What are the primary regulatory authorities that regulate privacy in the U.S.?
i. Federal Trade Commission (FTC)
ii. Federal Communications Commission (FCC)
iii. Department of Commerce (DoC)
iv. Department of Health and Human Services (HHS)
v. Banking Regulators
What are the primary banking regulators that regulate privacy in the U.S.?
i. Federal Reserve Board
ii. Comptroller of the Currency
iii. Consumer Financial Protection Bureau (CFPB)
iv. Federal Deposit Insurance Corporation (FDIC)
v. National Credit Union Administration
Consumer Financial Protection Bureau
Summary: Regulates how financial institutions handle personal information
Detail: An independent bureau under the Federal Reserve. CFPB has rule marking authority for laws related to financial privacy and oversees the relationship between consumers and financial products and services providers
State Attorney General
Chief legal advisor to the state government / state’s chief law enforcement officer. Authority to take enforcement action on a state’s unfair and deceptive practice law, HIPAA, GLBA, the Telemarketing Sales Rule, and violations of breach notification laws
Self-Regulation Model
Organizations that monitor privacy through internal privacy practices, frameworks/guidelines, policies and procedures, created and monitored by industry groups
Trust Marks
Images or logos of third-party seal and certification programs that are displayed on websites to indicate that it has adopted the guidelines or a program and passed a security and privacy test
Criminal Liability
Violations of criminal law with charges by the government. Parties that include depriving someone of their liberty.
Civil Liability
Failure to carry out a legal duty owed to another party. Charges brought to courts by the claimant.
Can practices be both unfair and deceptive?
Yes.
Unfair Trade Practices
Commercial conduct that intentionally causes substantial injury, without offsetting benefits, and that consumers cannot reasonably avoid.
What are the three requirements to be an unfair trade practice?
- Must cause or be likely to cause substantial injury
- Must not be reasonably avoidable
- Must not be outweighed by the benefits
Deceptive Trade Practices
Corporate entities who mislead or misrepresent products or services to consumers and customers.
What are the three requirements to be a deceptive trade practice?

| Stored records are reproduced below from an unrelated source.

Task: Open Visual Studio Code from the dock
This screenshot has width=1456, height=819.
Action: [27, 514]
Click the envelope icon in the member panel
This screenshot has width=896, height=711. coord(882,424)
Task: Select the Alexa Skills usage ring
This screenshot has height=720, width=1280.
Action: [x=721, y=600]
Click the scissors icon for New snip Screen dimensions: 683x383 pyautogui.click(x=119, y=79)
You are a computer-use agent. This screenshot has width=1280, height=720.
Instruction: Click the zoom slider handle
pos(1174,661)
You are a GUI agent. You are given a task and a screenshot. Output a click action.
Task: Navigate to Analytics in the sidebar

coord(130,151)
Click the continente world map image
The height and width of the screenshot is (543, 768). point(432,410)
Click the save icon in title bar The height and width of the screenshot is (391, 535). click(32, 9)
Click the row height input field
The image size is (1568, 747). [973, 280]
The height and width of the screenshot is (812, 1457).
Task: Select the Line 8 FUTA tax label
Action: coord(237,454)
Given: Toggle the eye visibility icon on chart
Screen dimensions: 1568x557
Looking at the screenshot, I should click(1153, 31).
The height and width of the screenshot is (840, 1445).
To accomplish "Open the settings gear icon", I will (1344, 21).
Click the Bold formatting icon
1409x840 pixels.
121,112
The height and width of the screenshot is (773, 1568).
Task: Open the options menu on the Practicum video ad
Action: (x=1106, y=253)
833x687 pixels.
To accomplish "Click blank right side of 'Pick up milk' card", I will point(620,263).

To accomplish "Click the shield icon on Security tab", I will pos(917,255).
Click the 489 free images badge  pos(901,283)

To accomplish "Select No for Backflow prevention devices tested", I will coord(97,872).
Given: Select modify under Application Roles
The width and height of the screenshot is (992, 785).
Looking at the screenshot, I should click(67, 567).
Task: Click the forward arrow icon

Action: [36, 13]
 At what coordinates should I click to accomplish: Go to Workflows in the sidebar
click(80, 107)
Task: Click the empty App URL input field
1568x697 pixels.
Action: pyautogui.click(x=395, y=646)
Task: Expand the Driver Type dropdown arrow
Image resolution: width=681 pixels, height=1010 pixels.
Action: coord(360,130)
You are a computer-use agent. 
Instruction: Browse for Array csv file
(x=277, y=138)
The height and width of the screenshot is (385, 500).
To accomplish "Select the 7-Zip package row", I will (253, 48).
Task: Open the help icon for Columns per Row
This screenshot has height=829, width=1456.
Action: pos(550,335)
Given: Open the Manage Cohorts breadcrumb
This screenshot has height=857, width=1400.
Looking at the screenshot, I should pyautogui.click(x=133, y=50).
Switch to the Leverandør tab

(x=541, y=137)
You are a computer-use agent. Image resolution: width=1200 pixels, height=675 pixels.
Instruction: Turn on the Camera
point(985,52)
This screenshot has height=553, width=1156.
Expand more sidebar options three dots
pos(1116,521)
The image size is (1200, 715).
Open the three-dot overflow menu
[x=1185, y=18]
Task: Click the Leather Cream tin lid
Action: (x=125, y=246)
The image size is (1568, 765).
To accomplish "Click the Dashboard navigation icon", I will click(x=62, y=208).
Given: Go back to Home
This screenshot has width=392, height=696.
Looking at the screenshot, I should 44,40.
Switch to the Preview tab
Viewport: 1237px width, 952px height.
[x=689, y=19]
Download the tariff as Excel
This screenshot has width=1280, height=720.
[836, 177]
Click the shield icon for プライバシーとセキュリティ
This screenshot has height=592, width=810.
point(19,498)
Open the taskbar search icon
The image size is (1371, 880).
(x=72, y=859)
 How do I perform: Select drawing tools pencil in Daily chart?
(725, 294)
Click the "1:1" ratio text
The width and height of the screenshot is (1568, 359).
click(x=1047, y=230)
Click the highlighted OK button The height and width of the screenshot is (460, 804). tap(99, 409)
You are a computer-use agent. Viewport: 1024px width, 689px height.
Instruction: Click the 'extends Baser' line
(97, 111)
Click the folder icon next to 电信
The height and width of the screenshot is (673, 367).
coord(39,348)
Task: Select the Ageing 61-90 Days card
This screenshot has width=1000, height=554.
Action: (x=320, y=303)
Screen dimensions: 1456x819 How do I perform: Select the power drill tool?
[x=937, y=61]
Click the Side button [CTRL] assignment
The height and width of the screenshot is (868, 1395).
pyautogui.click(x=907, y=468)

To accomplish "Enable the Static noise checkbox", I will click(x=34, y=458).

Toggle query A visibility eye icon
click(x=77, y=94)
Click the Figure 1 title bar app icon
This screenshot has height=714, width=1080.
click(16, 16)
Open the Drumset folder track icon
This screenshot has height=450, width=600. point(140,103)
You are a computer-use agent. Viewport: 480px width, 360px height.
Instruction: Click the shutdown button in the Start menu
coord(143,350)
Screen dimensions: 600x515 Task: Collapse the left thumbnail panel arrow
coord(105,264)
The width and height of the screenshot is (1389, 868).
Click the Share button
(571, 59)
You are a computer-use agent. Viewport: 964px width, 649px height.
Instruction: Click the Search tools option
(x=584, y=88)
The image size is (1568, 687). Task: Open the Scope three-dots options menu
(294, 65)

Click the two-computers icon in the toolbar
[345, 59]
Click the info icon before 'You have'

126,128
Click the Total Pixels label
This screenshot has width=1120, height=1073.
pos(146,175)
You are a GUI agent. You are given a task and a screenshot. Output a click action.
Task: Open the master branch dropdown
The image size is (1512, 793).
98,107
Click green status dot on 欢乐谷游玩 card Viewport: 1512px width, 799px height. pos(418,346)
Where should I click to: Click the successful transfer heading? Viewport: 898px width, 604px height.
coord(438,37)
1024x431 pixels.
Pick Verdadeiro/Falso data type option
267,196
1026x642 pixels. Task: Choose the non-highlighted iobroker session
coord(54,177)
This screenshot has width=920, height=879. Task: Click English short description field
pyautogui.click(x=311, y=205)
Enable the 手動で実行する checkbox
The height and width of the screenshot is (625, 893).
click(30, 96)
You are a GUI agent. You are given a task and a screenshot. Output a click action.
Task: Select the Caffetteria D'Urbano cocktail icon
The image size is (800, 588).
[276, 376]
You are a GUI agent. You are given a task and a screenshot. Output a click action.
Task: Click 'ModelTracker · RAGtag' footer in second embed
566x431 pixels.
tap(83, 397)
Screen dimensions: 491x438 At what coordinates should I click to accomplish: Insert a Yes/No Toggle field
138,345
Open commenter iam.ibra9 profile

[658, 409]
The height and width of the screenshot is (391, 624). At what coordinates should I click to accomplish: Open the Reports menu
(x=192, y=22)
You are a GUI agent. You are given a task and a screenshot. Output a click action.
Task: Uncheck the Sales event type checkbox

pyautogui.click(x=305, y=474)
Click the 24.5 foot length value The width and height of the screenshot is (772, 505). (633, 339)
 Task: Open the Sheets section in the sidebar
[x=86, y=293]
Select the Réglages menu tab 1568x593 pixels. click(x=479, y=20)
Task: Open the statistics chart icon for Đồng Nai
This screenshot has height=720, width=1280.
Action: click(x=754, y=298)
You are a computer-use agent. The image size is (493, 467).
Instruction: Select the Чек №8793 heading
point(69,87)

- Must involve a misleading representation, omission, or practice
- Must be analyzed from the perspective of a reasonable consumer
- Must be material
Who brings forward state enforcement of unfair and/or deceptive trade practices?
The State Attorney General
Most states have similar laws to Section 5 of the FTC Act. These laws are commonly known as UDAP statutes. In addition to covering unfair and deceptive practices, some states allow enforcement against unconscionable practices.